Developing Reporting Standards for Population Health Microsimulation: A Scoping Review of Current Practices
Background
Population health simulation models—including microsimulation, agent-based, system dynamics, and Markov models—are essential tools for understanding noncommunicable disease (NCD) burden and evaluating policy interventions. However, inconsistent reporting practices limit the transparency, reproducibility, and credibility of this work. Unlike clinical trials and observational studies, which benefit from established reporting guidelines (CONSORT, STROBE), no comprehensive standards exist for population health simulation models.
The POPCORN initiative (Population Health Modelling Consensus Reporting Network) aims to address this gap by developing the first EQUATOR Network reporting guideline specifically for population health NCD models.

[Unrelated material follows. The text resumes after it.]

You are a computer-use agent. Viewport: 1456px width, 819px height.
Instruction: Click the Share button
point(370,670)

Following EQUATOR methodology, guideline development requires three phases: (1) a scoping review to identify current reporting practices and gaps, (2) international Delphi consensus to prioritise reporting items, and (3) pilot testing with modellers and journal editors. This abstract presents findings from the first phase.
Methods
We conducted a scoping review following the Arksey and OMalley framework with Joanna Briggs Institute guidance. Scoping reviews systematically map the evidence base to identify key concepts, gaps, and research needs—making them ideal for informing guideline development. We searched MEDLINE, Embase, Scopus, and Global Health for studies published July–December 2025.

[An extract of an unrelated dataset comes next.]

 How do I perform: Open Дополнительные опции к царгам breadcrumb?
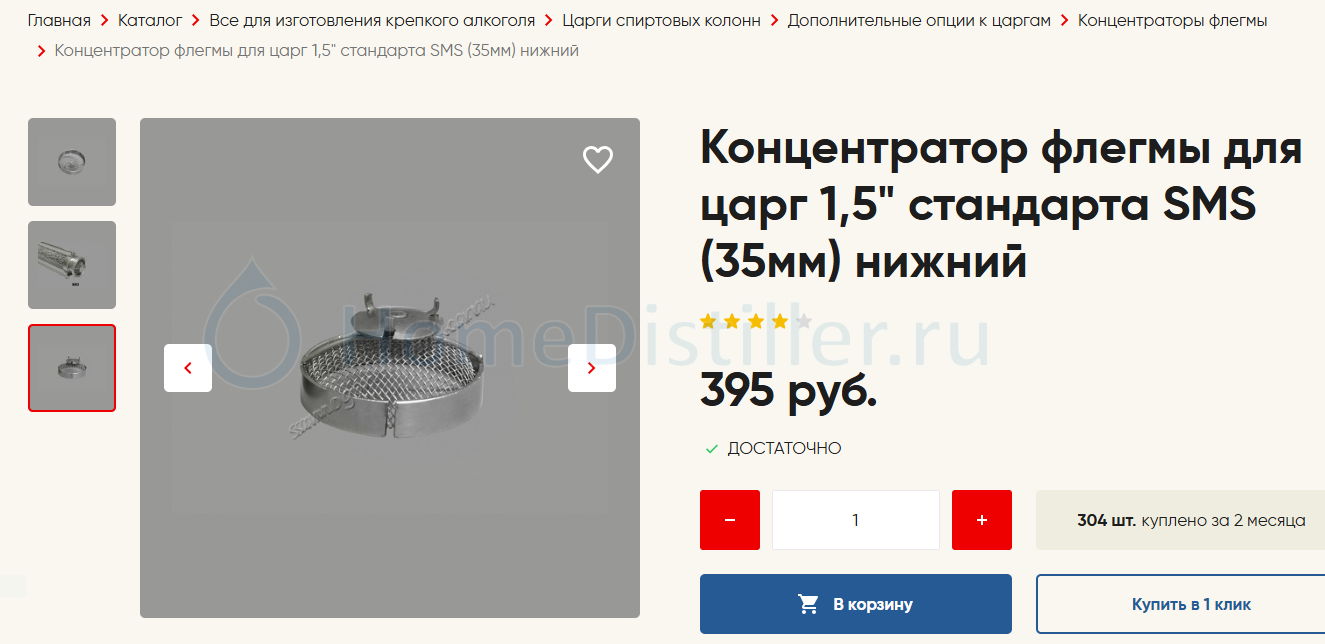[x=919, y=20]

Eligible studies were computational simulation models examining population-level outcomes for eight NCD groups (cardiovascular, cancer, diabetes, respiratory, mental health, neurological, musculoskeletal, injury) or six risk factors (tobacco, diet, physical activity, alcohol, obesity, hypertension). We applied PICOSIM criteria adapted for simulation studies, covering population, intervention/comparator, outcome, study approach, integration of data sources, and model adaptability.
Given the high volume of literature, we implemented AI-assisted screening using large language models with retrieval-augmented generation to support title/abstract review alongside five human reviewers. Data extraction captured reporting elements across model structure, inputs, validation, and outputs.
Results
From 8,474 records, deduplication yielded 6,427 unique citations. Our database search identified 90% of studies from a reference set of 65 known eligible studies. AI-assisted screening achieved 90% sensitivity and 95% specificity compared to human consensus (κ=0.69), missing only 2 of 20 eligible studies in the validation set.
Identifying simulation models proved challenging: key discriminating terms were absent from nearly 10% of titles and abstracts. Preliminary extraction revealed systematic reporting gaps in model specification, parameter uncertainty quantification, and validation procedures—precisely the areas where standardised guidance could improve practice.
Conclusions
This scoping review establishes the evidence base for POPCORN reporting guideline development. Findings confirm substantial variation in how population health models are reported, supporting the need for consensus-based standards. The microsimulation community will play a central role in the upcoming Delphi process, and we welcome collaborators interested in shaping guidelines that serve both modellers and the policy audiences who rely on their work.